**Task**. Restate all of the data precisely, omitting nothing.

**Provided records**.
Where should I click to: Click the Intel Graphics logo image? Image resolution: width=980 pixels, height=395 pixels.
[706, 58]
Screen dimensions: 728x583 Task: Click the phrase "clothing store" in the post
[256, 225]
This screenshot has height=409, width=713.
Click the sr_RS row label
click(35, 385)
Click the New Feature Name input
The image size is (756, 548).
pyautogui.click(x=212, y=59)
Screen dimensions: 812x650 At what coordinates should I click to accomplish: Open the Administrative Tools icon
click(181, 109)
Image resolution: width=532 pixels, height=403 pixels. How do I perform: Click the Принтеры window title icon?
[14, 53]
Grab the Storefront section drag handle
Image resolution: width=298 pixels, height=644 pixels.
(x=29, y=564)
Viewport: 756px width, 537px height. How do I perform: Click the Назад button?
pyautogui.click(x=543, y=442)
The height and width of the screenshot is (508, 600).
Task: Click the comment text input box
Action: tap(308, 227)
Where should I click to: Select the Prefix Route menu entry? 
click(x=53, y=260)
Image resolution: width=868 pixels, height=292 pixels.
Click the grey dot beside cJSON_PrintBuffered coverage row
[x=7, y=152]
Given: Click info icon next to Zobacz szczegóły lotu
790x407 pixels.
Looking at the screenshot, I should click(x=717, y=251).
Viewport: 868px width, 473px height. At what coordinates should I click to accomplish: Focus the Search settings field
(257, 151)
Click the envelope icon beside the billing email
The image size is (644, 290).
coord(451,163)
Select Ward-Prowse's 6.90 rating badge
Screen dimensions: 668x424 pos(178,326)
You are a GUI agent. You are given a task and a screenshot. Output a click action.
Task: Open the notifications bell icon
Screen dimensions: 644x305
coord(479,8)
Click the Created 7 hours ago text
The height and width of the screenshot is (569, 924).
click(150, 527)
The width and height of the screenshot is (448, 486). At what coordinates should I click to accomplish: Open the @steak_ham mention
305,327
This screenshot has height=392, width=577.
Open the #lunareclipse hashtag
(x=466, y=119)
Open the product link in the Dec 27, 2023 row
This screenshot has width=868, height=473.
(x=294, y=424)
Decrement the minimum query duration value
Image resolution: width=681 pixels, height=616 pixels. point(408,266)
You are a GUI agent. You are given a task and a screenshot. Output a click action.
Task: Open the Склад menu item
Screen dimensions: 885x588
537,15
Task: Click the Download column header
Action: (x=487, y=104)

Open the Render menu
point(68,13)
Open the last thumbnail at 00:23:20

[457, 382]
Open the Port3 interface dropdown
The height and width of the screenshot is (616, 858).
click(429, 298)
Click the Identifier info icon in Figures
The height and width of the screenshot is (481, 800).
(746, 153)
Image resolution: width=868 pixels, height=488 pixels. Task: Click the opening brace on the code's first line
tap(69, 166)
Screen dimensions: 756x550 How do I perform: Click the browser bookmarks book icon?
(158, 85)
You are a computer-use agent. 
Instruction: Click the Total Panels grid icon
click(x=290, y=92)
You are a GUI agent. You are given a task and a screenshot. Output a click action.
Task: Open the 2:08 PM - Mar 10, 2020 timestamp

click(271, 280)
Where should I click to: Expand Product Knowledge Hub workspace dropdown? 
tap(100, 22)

**Reply to the task**.
Where should I click to: Click the Intel Graphics logo image? Image resolution: width=980 pixels, height=395 pixels.
[706, 58]
Screen dimensions: 728x583 Task: Click the phrase "clothing store" in the post
[256, 225]
This screenshot has height=409, width=713.
Click the sr_RS row label
click(35, 385)
Click the New Feature Name input
The image size is (756, 548).
pyautogui.click(x=212, y=59)
Screen dimensions: 812x650 At what coordinates should I click to accomplish: Open the Administrative Tools icon
click(181, 109)
Image resolution: width=532 pixels, height=403 pixels. How do I perform: Click the Принтеры window title icon?
[14, 53]
Grab the Storefront section drag handle
Image resolution: width=298 pixels, height=644 pixels.
(x=29, y=564)
Viewport: 756px width, 537px height. How do I perform: Click the Назад button?
pyautogui.click(x=543, y=442)
The height and width of the screenshot is (508, 600).
Task: Click the comment text input box
Action: tap(308, 227)
Where should I click to: Select the Prefix Route menu entry? 
click(x=53, y=260)
Image resolution: width=868 pixels, height=292 pixels.
Click the grey dot beside cJSON_PrintBuffered coverage row
[x=7, y=152]
Given: Click info icon next to Zobacz szczegóły lotu
790x407 pixels.
Looking at the screenshot, I should click(x=717, y=251).
Viewport: 868px width, 473px height. At what coordinates should I click to accomplish: Focus the Search settings field
(257, 151)
Click the envelope icon beside the billing email
The image size is (644, 290).
coord(451,163)
Select Ward-Prowse's 6.90 rating badge
Screen dimensions: 668x424 pos(178,326)
You are a GUI agent. You are given a task and a screenshot. Output a click action.
Task: Open the notifications bell icon
Screen dimensions: 644x305
coord(479,8)
Click the Created 7 hours ago text
The height and width of the screenshot is (569, 924).
click(150, 527)
The width and height of the screenshot is (448, 486). At what coordinates should I click to accomplish: Open the @steak_ham mention
305,327
This screenshot has height=392, width=577.
Open the #lunareclipse hashtag
(x=466, y=119)
Open the product link in the Dec 27, 2023 row
This screenshot has width=868, height=473.
(x=294, y=424)
Decrement the minimum query duration value
Image resolution: width=681 pixels, height=616 pixels. point(408,266)
You are a GUI agent. You are given a task and a screenshot. Output a click action.
Task: Open the Склад menu item
Screen dimensions: 885x588
537,15
Task: Click the Download column header
Action: (x=487, y=104)

Open the Render menu
point(68,13)
Open the last thumbnail at 00:23:20

[457, 382]
Open the Port3 interface dropdown
The height and width of the screenshot is (616, 858).
click(429, 298)
Click the Identifier info icon in Figures
The height and width of the screenshot is (481, 800).
(746, 153)
Image resolution: width=868 pixels, height=488 pixels. Task: Click the opening brace on the code's first line
tap(69, 166)
Screen dimensions: 756x550 How do I perform: Click the browser bookmarks book icon?
(158, 85)
You are a computer-use agent. 
Instruction: Click the Total Panels grid icon
click(x=290, y=92)
You are a GUI agent. You are given a task and a screenshot. Output a click action.
Task: Open the 2:08 PM - Mar 10, 2020 timestamp

click(271, 280)
Where should I click to: Expand Product Knowledge Hub workspace dropdown? 
tap(100, 22)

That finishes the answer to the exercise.